OSNews

"He also told reporters that windows patches faster than linux. Linux usally has patches in hours"

With no regression or integration testing, and often being updated several times within the time of the initial update.

Yes! Finally someone else with a decent understanding of software development willing to stand up to the open source fanaticism that permeates these comments.

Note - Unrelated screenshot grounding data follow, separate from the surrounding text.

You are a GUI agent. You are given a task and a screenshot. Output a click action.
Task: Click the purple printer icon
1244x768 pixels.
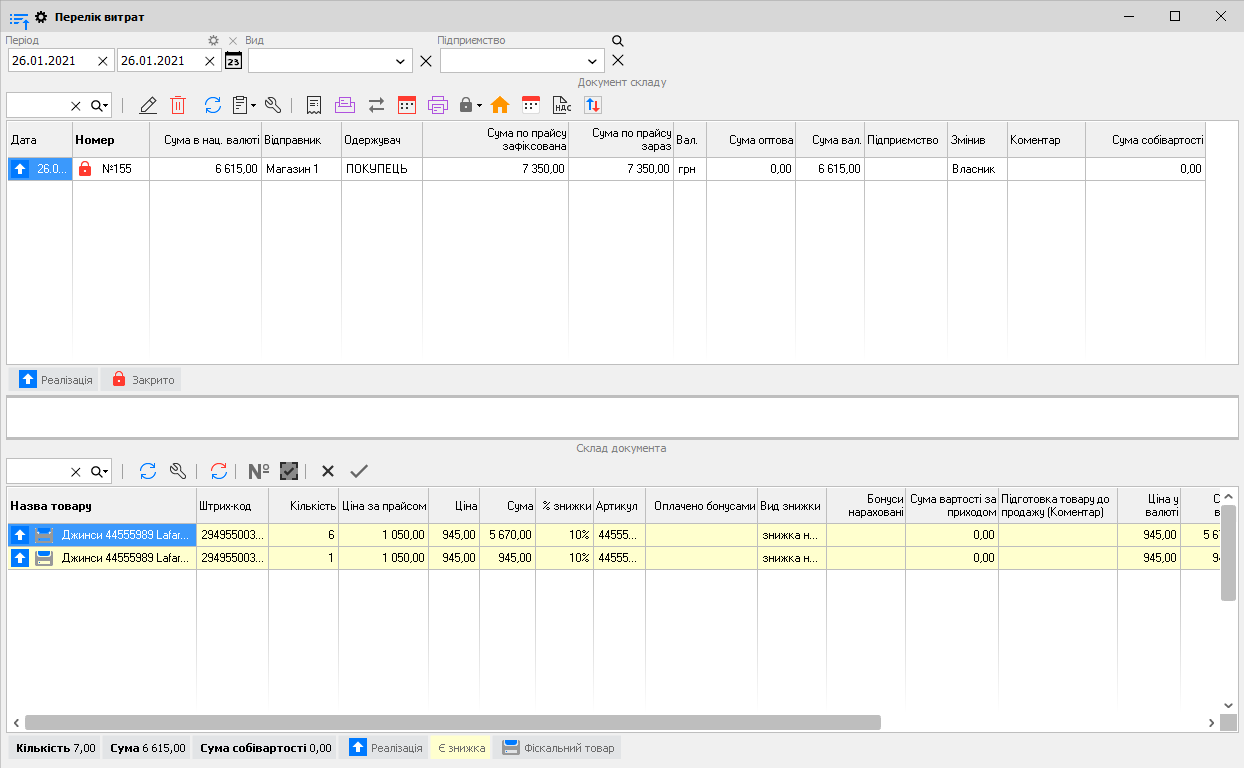437,105
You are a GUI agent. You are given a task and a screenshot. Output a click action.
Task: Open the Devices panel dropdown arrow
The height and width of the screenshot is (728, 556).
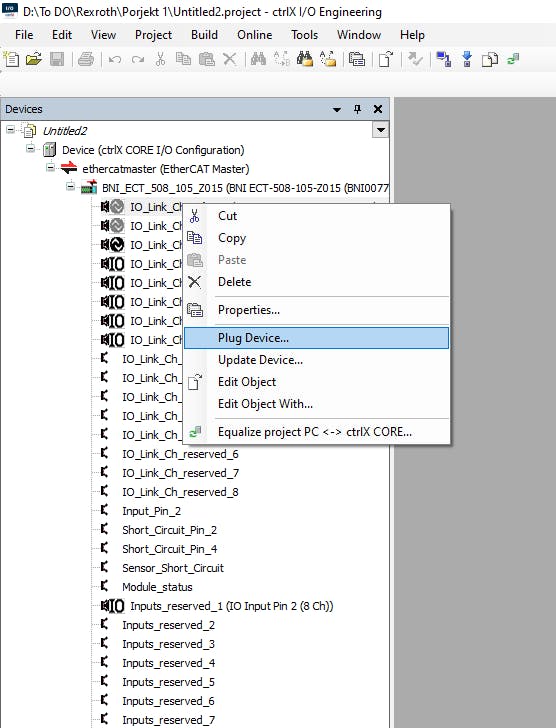coord(337,110)
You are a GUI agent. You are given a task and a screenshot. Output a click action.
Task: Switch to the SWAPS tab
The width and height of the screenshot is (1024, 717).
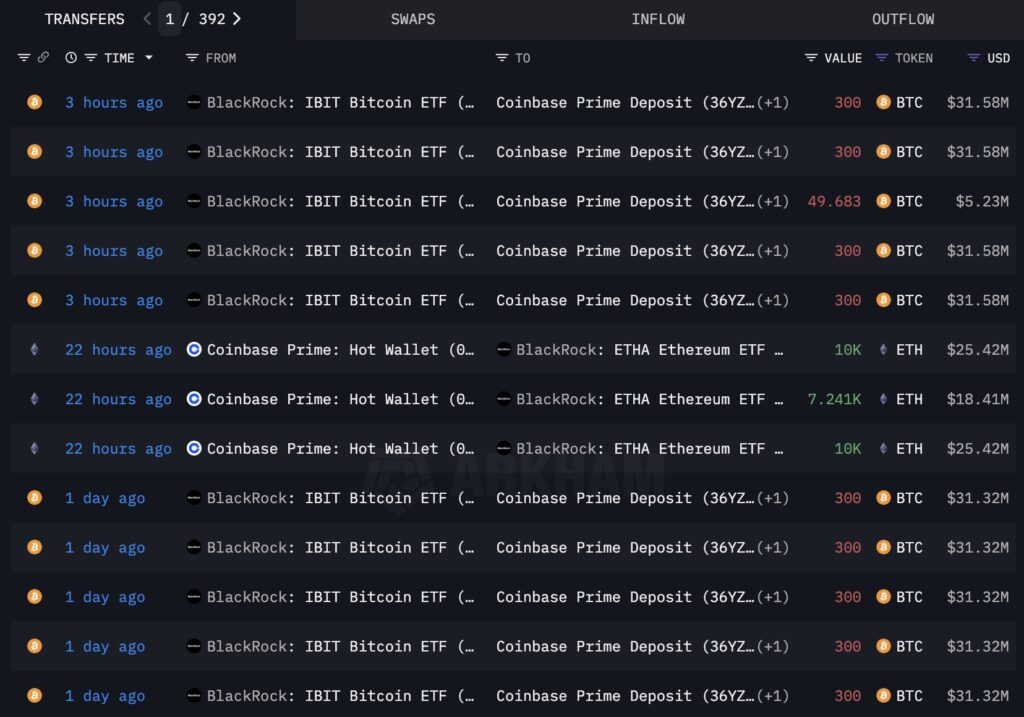click(x=413, y=18)
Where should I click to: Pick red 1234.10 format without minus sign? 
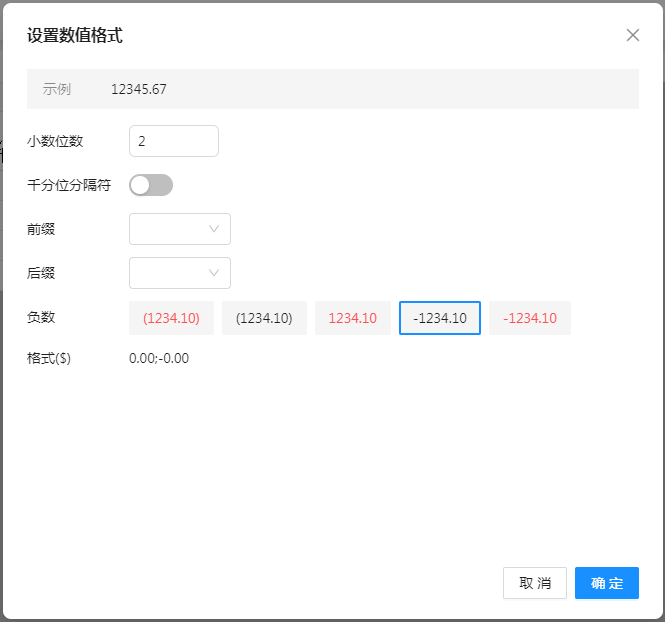352,318
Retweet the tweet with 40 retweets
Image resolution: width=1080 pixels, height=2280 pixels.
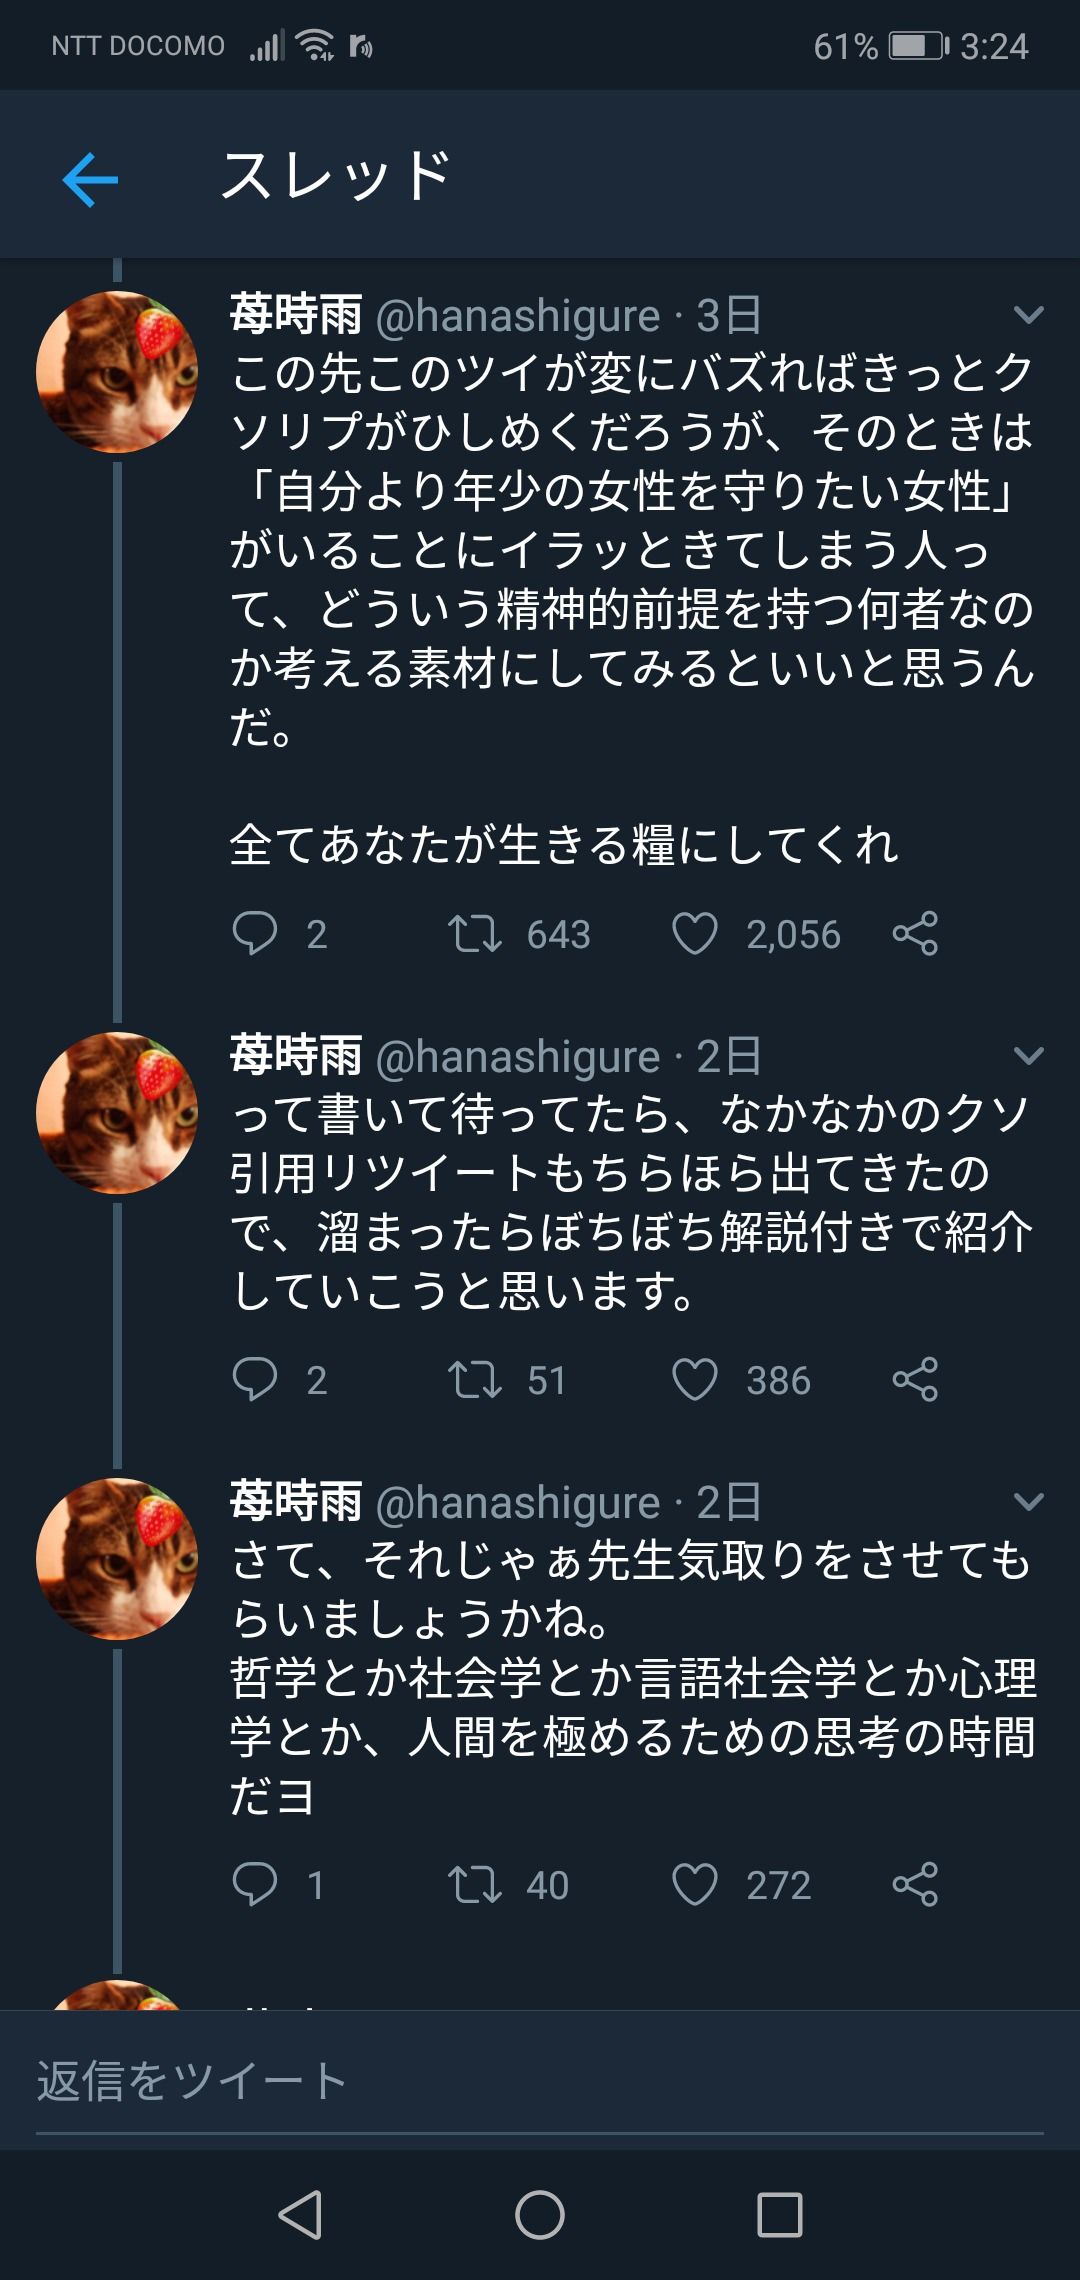(475, 1885)
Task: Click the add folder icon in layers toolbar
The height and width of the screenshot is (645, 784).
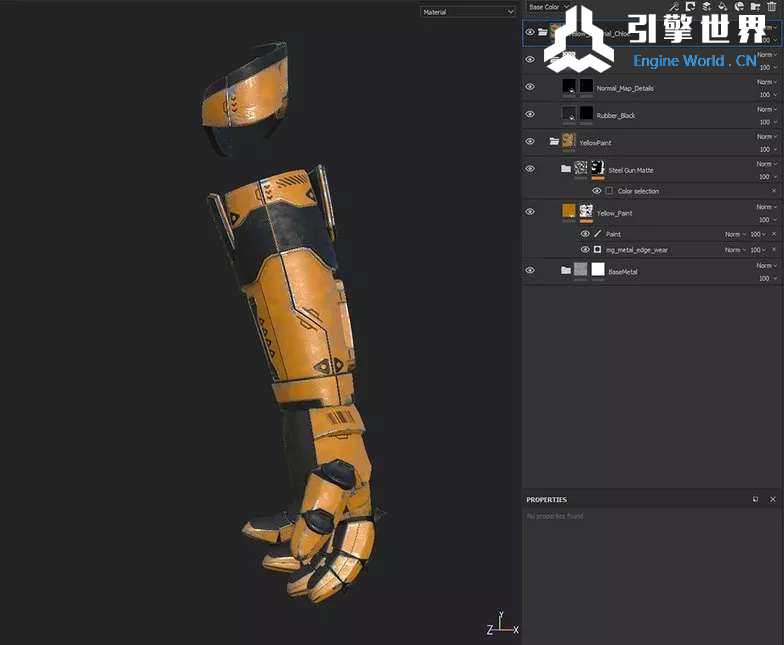Action: pos(755,7)

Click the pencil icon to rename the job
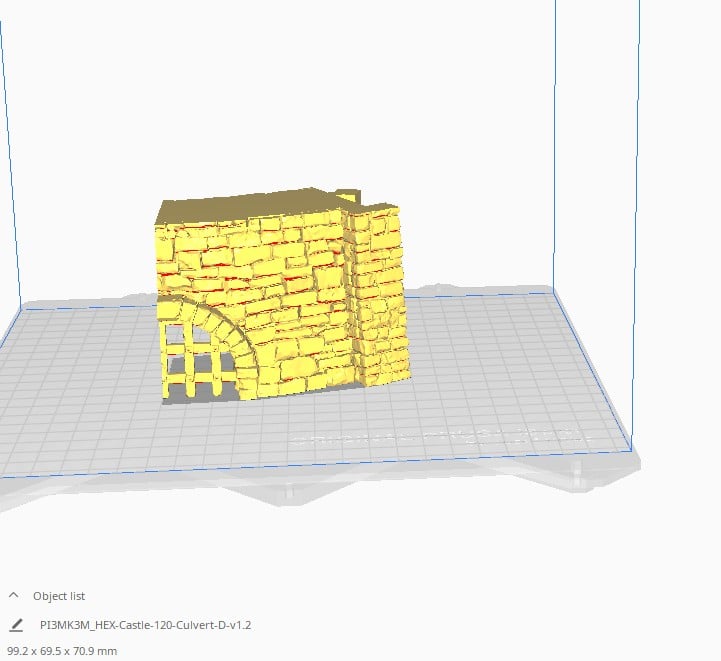[x=16, y=625]
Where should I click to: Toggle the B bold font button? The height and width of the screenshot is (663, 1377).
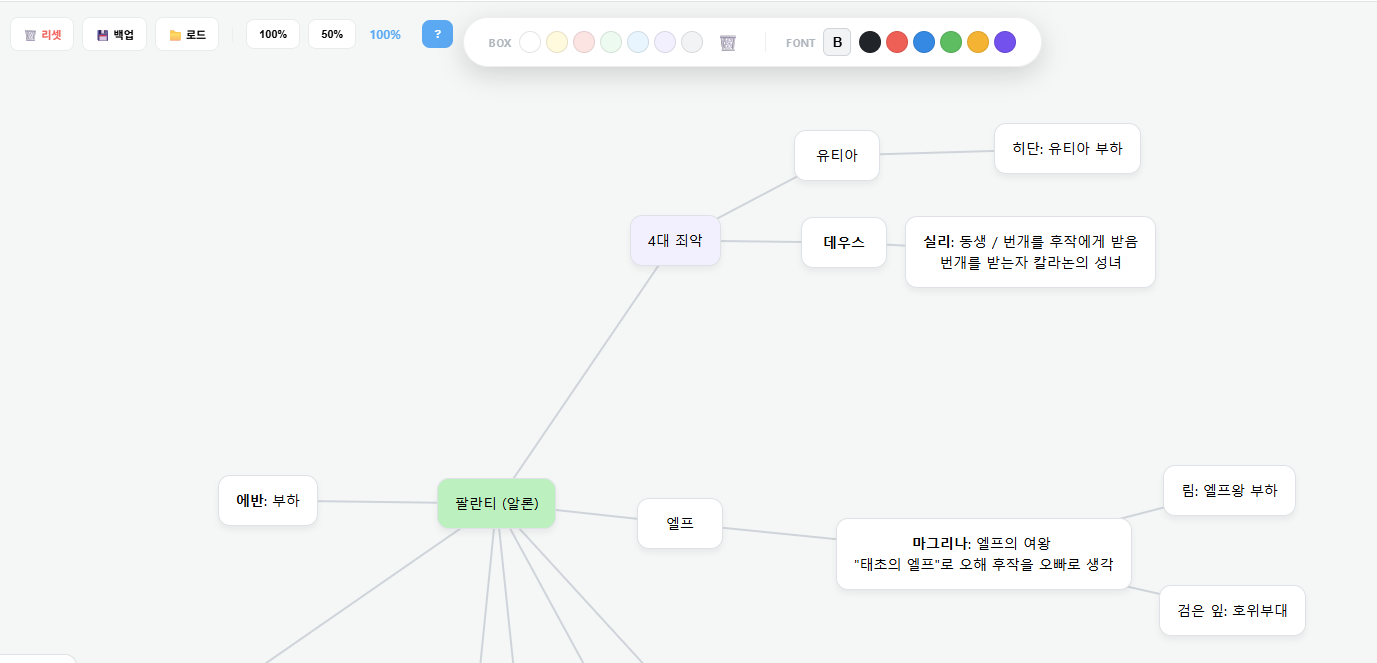pos(837,42)
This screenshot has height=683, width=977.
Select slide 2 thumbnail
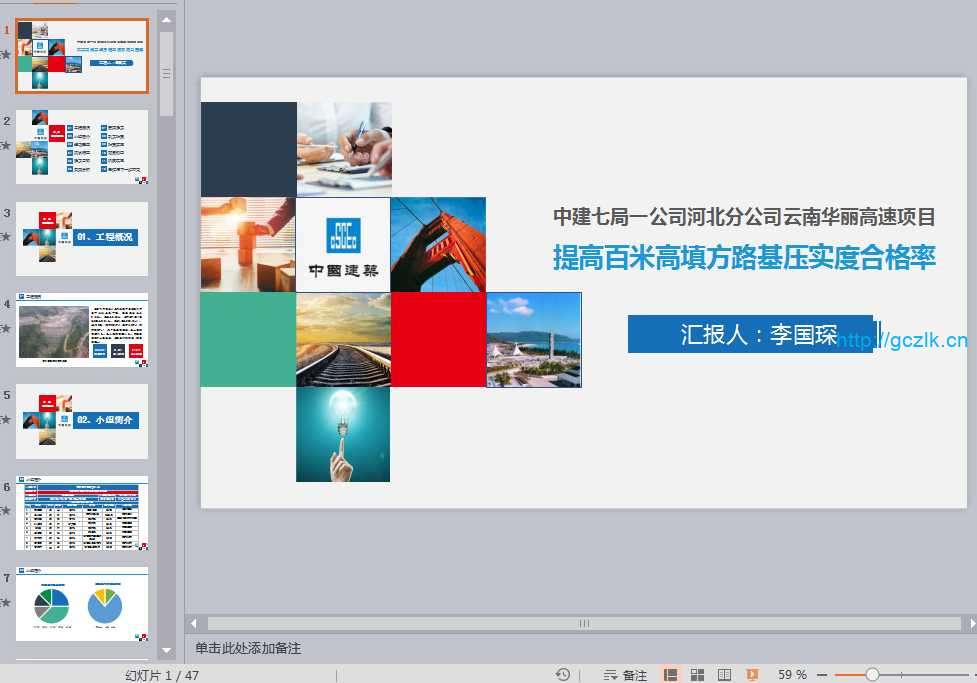pos(82,147)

The best, most recent and pertinent example of this is the most recent vulnerabilities in OpenSSH. The initial release of OpenSSH 3.7 did not fully address the security vulnerabilities that had been discovered, and consequently OpenSSH 3.7.1 was released. OpenSSH 3.7.1p1 was released using a largely untested reimplementation of the PAM code, as they patched the portable development branch with the security updates rather than the stable branch. Consequently a number of vulnerabilities were found in the new PAM implementation, and OpenSSH 3.7.1p2 was released to address those. So, an administrator attempting to protect his systems from one newly discovered security vulnerability could have ended up having to reinstall OpenSSH three times.

That isn't to say that Microsoft hasn't released patches that don't fully address an issue, or introduce new vulnerabilities, it's simply to say that the same problems occur in both open source and commercial software, and that applying a patch that addresses a security vulnerability immediately after it is discovered is probably not a good idea, as that patch most likely hasn't been tested and may break something else or introduce new vulnerabilities.